他悻悻地闭了嘴,狠狠瞪了齐瑞良一眼,再不敢多言。
帐內眾人看向齐瑞良的目光,顿时多了几分凝重。
这少年看著不过十七八岁的年纪,面对辽城帅府的阵仗,非但没有半分怯场,反倒一句话就堵死了对方的嘴,
这份定力与口才,绝非寻常人物。
“哼,油嘴滑舌,倒是有几分小聪明。”
坐在左侧首位的一个中年参谋,冷哼一声,放下了手里的茶碗,抬眼看向齐瑞良,语气里满是倨傲:“李家庄?哪个李家庄?这北地姓李的庄子没有一百也有八十,咱可从没听过有哪位姓李的爷,能派个毛头小子,深夜闯我们大帅的中军帐。”

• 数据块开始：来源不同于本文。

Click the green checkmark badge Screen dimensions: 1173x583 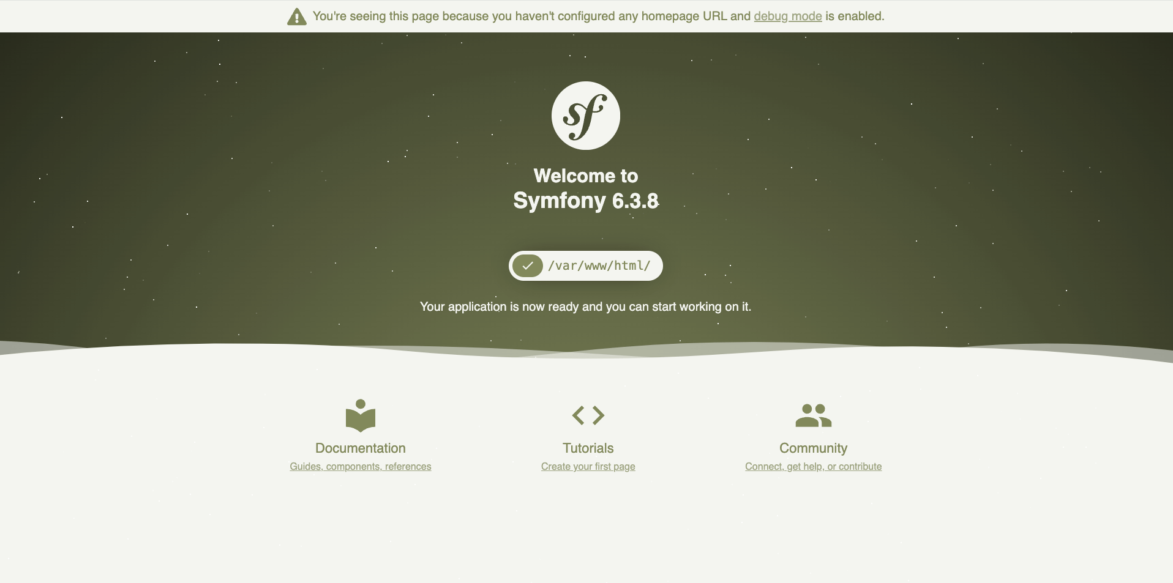pos(528,266)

他是张老帅麾下的老牌谋士,跟著老帅从马匪堆里杀出来的老人,在辽城地位极重,说话自然带著几分底气。
齐瑞良嘴角勾起一抹淡淡的笑意,反问道:
“哦?是吗?我听闻辽城段易水段先生乃是北地武道界的翘楚,一手鸳鸯刀冠绝关外。
可我却记得,数月前四九城的英才擂上,段先生可是亲口认负,输给了我家庄主李祥。
怎么?连段先生都记在心里的人物,诸位参谋竞从未听过?”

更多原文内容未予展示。